WORK INSTRUCTIONS:
Write each entry out again exactly as it was given.

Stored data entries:
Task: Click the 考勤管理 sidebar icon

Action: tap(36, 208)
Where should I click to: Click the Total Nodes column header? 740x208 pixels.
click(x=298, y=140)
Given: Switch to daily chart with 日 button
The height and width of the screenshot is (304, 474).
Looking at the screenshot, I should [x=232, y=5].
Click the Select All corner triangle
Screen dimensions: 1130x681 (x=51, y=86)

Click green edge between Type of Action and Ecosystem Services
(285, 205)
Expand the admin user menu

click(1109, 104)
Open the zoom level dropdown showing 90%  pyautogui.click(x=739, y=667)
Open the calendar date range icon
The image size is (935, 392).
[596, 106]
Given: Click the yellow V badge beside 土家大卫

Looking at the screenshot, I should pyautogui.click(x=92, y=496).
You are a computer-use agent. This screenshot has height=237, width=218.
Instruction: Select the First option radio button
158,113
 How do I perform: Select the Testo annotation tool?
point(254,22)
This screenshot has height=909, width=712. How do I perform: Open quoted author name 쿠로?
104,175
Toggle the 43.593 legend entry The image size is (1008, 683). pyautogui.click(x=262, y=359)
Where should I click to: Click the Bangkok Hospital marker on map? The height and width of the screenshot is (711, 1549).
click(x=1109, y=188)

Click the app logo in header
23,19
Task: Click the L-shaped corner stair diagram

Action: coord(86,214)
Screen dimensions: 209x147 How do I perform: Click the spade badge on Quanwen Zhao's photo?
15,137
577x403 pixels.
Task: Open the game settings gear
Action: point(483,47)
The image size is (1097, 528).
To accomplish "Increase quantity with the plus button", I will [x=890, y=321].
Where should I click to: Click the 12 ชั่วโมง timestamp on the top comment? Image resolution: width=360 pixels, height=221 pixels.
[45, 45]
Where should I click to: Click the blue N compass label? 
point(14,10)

REPLY TO THE EXERCISE:
Task: Click the 考勤管理 sidebar icon

Action: tap(36, 208)
Where should I click to: Click the Total Nodes column header? 740x208 pixels.
click(x=298, y=140)
Given: Switch to daily chart with 日 button
The height and width of the screenshot is (304, 474).
Looking at the screenshot, I should [x=232, y=5].
Click the Select All corner triangle
Screen dimensions: 1130x681 (x=51, y=86)

Click green edge between Type of Action and Ecosystem Services
(285, 205)
Expand the admin user menu

click(1109, 104)
Open the zoom level dropdown showing 90%  pyautogui.click(x=739, y=667)
Open the calendar date range icon
The image size is (935, 392).
[596, 106]
Given: Click the yellow V badge beside 土家大卫

Looking at the screenshot, I should pyautogui.click(x=92, y=496).
You are a computer-use agent. This screenshot has height=237, width=218.
Instruction: Select the First option radio button
158,113
 How do I perform: Select the Testo annotation tool?
point(254,22)
This screenshot has height=909, width=712. How do I perform: Open quoted author name 쿠로?
104,175
Toggle the 43.593 legend entry The image size is (1008, 683). pyautogui.click(x=262, y=359)
Where should I click to: Click the Bangkok Hospital marker on map? The height and width of the screenshot is (711, 1549).
click(x=1109, y=188)

Click the app logo in header
23,19
Task: Click the L-shaped corner stair diagram

Action: coord(86,214)
Screen dimensions: 209x147 How do I perform: Click the spade badge on Quanwen Zhao's photo?
15,137
577x403 pixels.
Task: Open the game settings gear
Action: point(483,47)
The image size is (1097, 528).
To accomplish "Increase quantity with the plus button", I will [x=890, y=321].
Where should I click to: Click the 12 ชั่วโมง timestamp on the top comment? Image resolution: width=360 pixels, height=221 pixels.
[45, 45]
Where should I click to: Click the blue N compass label? 
point(14,10)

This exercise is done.